To navigate the complexity of this struggle, we must first recognize that we are skirting multiple genealogies—intricately interwoven by Baeza with the same meticulousness he brings to his collage work. When I ask him about the power of his Sonder series, specifically the inclusion of prominent figures from social and cultural movements, he describes the series as a space in constant motion:
“It brings together presences that, though no longer physically here, continue to transform the present through their work, thought, and action. These are figures that have deeply shaped my practice and shown me alternative ways of living, creating, and resisting. Rather than a fixed list of names, Sonder is a living conversation that grows with the voices of those who opened paths to imagine other ways of being in the world. This expansion seeks to build bridges between the visible and the hidden, across generations, geographies, and modes of life. For me, it has become a way to activate memory in the present, allowing these presences to accompany us still, showing us how to inhabit the world—even from within their absences.”
Among the artists, thinkers, and activists evoked in the show is José Esteban Muñoz, the Cuban theorist whose thought acts as a central catalyst. From his seminal book Cruising Utopia: The Then and There of Queer Futurity (2009) comes the exhibition’s title, as well as the indeterminate coordinates from which the beings in Baeza’s world move. Their autonomy and desire thrive in that imprecision—far from a “here and now” that may have already been stripped of its generative power. Are we escaping into the misty atmosphere of inked and scraped paper?
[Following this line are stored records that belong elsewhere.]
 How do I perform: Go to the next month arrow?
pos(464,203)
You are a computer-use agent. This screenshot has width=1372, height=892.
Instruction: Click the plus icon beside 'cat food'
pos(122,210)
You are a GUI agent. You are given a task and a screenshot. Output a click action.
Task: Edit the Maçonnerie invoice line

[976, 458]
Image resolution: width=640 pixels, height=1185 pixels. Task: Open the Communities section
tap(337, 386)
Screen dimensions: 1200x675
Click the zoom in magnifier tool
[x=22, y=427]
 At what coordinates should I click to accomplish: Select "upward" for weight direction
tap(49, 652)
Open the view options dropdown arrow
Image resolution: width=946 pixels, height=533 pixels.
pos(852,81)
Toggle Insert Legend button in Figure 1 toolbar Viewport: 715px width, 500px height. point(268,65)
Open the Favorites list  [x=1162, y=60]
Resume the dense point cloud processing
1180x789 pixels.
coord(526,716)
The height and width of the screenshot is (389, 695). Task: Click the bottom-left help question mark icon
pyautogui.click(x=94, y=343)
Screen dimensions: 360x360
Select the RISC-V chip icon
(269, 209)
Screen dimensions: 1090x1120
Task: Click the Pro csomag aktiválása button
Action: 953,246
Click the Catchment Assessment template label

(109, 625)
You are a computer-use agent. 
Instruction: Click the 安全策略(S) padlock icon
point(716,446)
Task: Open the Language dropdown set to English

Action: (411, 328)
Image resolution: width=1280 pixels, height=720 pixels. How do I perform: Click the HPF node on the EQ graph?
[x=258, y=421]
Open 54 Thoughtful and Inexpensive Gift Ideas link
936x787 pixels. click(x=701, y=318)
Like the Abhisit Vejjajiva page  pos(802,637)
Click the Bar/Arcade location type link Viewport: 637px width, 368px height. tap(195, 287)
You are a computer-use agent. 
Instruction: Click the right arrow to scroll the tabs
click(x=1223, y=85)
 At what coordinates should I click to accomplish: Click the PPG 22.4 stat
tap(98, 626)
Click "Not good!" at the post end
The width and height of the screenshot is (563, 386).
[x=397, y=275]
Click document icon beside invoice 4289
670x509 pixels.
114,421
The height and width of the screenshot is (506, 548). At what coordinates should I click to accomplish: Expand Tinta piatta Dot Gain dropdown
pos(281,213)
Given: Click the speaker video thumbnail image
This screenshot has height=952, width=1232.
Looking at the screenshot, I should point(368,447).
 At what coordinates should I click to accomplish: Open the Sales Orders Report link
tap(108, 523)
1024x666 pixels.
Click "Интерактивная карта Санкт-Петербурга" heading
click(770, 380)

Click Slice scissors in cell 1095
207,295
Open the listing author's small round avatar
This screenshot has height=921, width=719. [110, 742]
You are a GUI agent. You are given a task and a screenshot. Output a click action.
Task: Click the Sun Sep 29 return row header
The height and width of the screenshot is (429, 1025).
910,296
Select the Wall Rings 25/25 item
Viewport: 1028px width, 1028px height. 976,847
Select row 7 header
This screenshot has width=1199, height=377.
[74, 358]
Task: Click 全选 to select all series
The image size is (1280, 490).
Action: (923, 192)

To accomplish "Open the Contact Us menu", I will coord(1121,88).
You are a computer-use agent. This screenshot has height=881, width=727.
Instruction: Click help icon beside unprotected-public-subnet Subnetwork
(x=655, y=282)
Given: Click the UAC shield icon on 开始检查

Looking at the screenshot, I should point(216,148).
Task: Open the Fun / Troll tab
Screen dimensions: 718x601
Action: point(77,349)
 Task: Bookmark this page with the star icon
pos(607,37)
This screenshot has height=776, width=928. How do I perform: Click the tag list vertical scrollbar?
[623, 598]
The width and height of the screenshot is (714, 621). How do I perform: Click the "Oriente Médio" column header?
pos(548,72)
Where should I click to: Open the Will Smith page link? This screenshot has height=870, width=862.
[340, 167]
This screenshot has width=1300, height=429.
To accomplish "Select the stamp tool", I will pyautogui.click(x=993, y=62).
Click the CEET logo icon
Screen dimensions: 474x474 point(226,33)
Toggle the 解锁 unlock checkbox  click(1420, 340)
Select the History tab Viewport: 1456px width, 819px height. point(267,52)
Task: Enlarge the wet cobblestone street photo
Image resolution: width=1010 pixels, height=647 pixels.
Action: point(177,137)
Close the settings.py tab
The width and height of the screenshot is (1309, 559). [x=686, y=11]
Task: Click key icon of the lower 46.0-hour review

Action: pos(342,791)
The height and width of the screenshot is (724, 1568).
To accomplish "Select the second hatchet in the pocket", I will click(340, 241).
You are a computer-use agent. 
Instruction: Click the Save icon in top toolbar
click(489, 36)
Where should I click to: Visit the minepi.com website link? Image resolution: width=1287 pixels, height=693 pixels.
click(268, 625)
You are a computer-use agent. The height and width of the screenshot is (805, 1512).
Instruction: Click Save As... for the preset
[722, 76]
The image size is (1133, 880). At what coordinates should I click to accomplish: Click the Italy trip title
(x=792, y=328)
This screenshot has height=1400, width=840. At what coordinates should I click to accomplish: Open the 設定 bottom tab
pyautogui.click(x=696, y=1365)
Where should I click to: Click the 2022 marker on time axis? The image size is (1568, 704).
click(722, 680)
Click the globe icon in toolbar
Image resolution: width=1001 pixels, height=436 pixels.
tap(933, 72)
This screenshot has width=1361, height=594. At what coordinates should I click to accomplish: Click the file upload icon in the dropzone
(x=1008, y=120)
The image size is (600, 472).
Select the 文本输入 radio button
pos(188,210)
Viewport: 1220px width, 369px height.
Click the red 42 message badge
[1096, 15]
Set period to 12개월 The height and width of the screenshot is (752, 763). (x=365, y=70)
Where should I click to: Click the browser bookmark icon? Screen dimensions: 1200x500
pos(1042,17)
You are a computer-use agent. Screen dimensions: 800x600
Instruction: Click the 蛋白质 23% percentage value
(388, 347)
The seductive materiality of Baeza’s work echoes what we witness in real time: the global proliferation of a voracious and cynical fascism that never sleeps. From Trumpism dismantling human rights infrastructure in the U.S., to the renegotiation of the 1840 Treaty of Waitangi threatening to undermine Māori rights in New Zealand, to the over 54,000 Palestinians killed by the Israeli state since October 2023—this present could be read as a time of doom. The fear of losing the hard-won gains of the past century’s social movements is ever-present, amplified with each new tragedy. Flight may seem the only viable strategy—yet something else stirs between the lines.
In her curatorial text, Yépes describes Baeza’s entities as “bodies that don’t conform to the frames of the existing world, liberated from form,” calling them “unfinished, fugitive, migrant, belonging nowhere.” This errant condition enables them to cross all manner of borders—but I suspect there are also hidden roots, anchoring them in unseen ways. In a digital interview for kurimanzutto, Baeza explains that he envisions these fragment-beings as “those who rebuild from rupture.” If rupture is the loss we now face in this new fascist wave, then what does rebuilding mean?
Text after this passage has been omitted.